#### Task requirements
Keep the pictures out while you transcribe the listing below exactly.

#### Given records
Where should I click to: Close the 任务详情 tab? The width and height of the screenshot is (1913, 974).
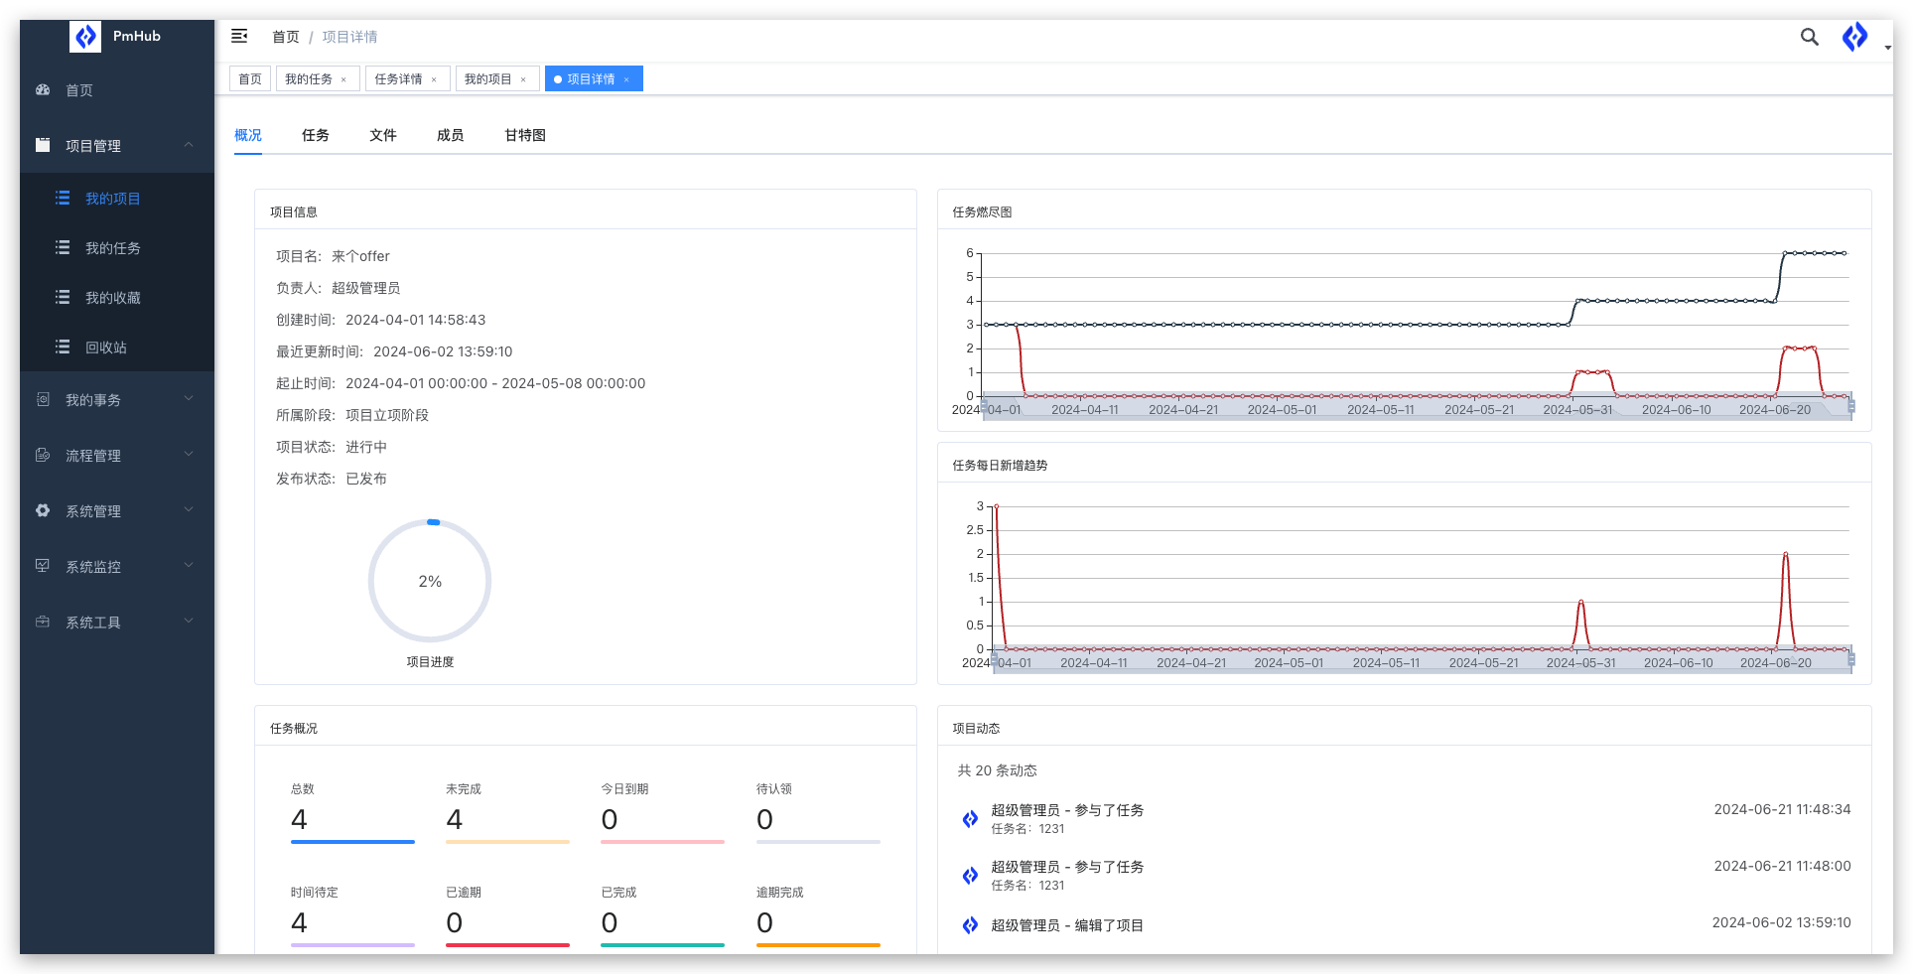[x=434, y=79]
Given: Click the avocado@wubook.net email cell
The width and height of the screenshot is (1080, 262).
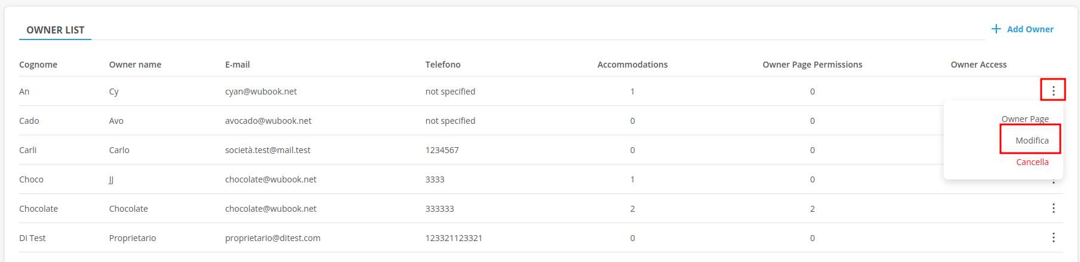Looking at the screenshot, I should coord(268,121).
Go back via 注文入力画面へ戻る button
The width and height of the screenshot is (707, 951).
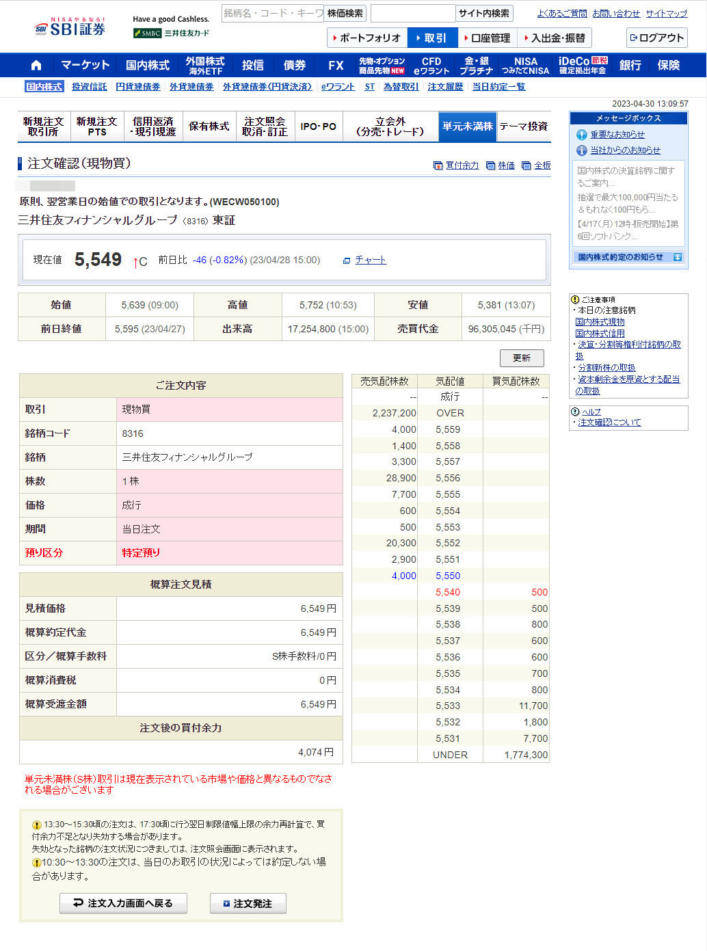point(123,903)
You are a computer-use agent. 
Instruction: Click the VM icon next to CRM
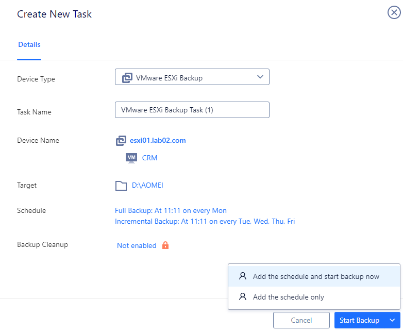coord(131,158)
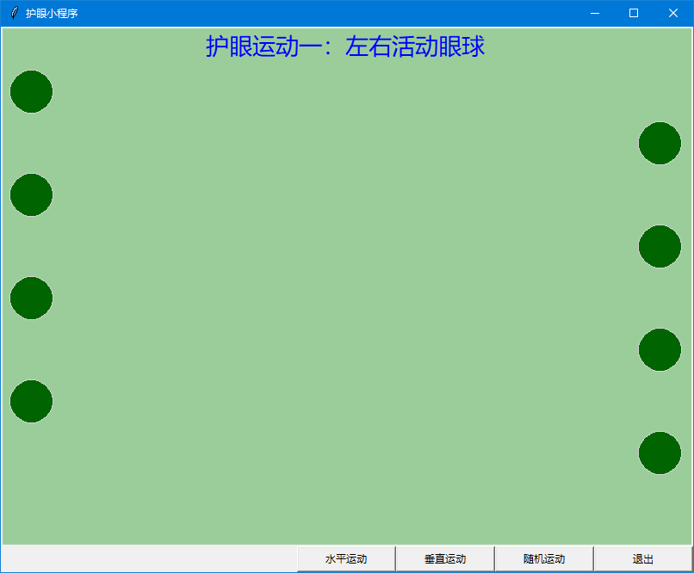Maximize the 护眼小程序 window

click(x=634, y=13)
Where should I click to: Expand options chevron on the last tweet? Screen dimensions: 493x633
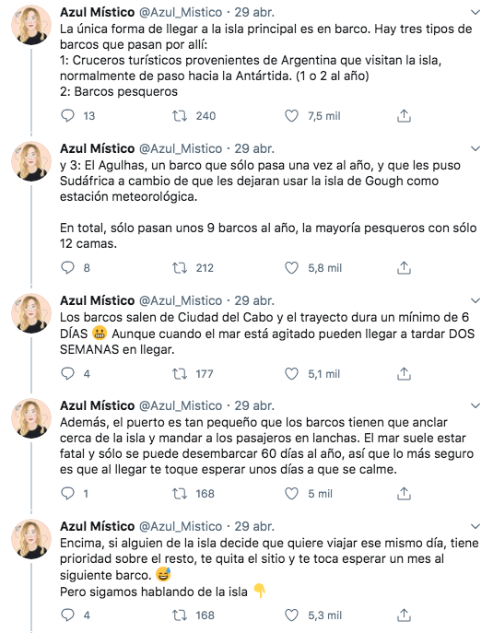[475, 526]
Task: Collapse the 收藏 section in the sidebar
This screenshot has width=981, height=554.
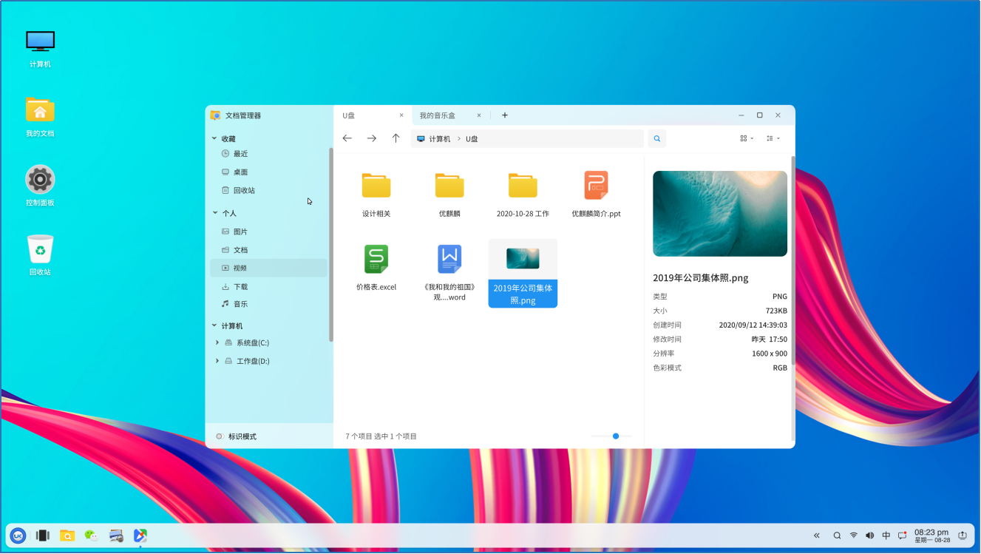Action: click(x=214, y=138)
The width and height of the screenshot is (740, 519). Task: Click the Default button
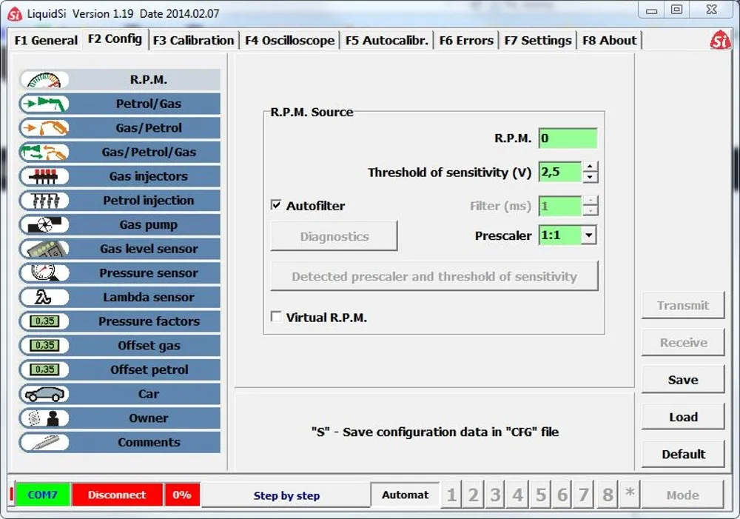682,454
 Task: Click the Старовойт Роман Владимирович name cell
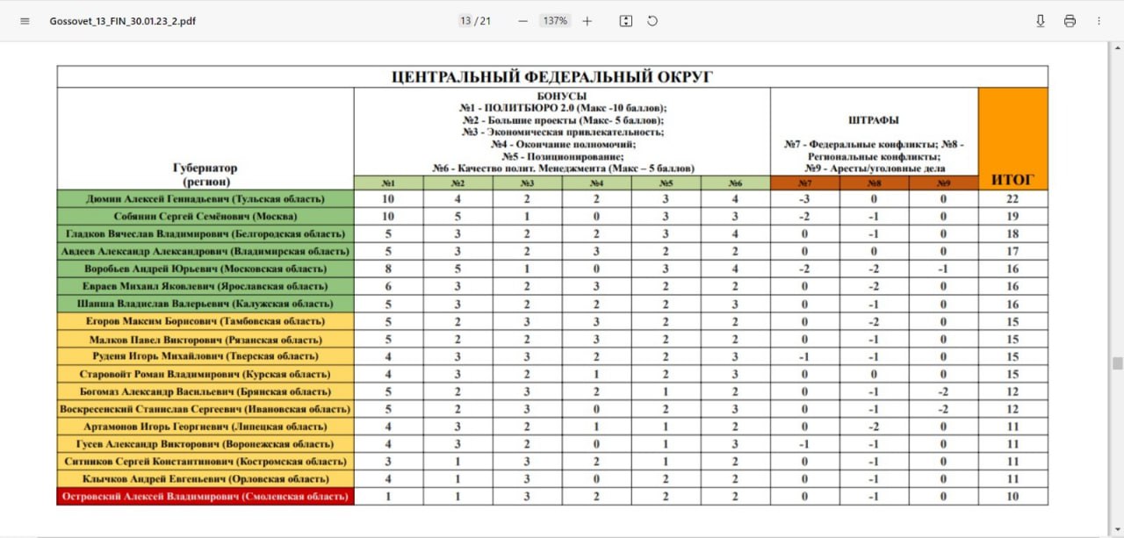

#### Task solution
Where should I click to: Close the 任务详情 tab? The width and height of the screenshot is (1913, 974).
[x=434, y=79]
Given: Click the avocado@wubook.net email cell
The width and height of the screenshot is (1080, 262).
Looking at the screenshot, I should coord(268,121).
Go back via 注文入力画面へ戻る button
The width and height of the screenshot is (707, 951).
point(123,903)
You are a computer-use agent. 
Instruction: Click the VM icon next to CRM
coord(131,158)
Maximize the 护眼小程序 window

click(x=634, y=13)
Where should I click to: Expand options chevron on the last tweet? Screen dimensions: 493x633
[475, 526]
Task: Collapse the 收藏 section in the sidebar
This screenshot has width=981, height=554.
Action: click(x=214, y=138)
The width and height of the screenshot is (740, 519). Task: Click the Default button
682,454
 Task: Click the Старовойт Роман Владимирович name cell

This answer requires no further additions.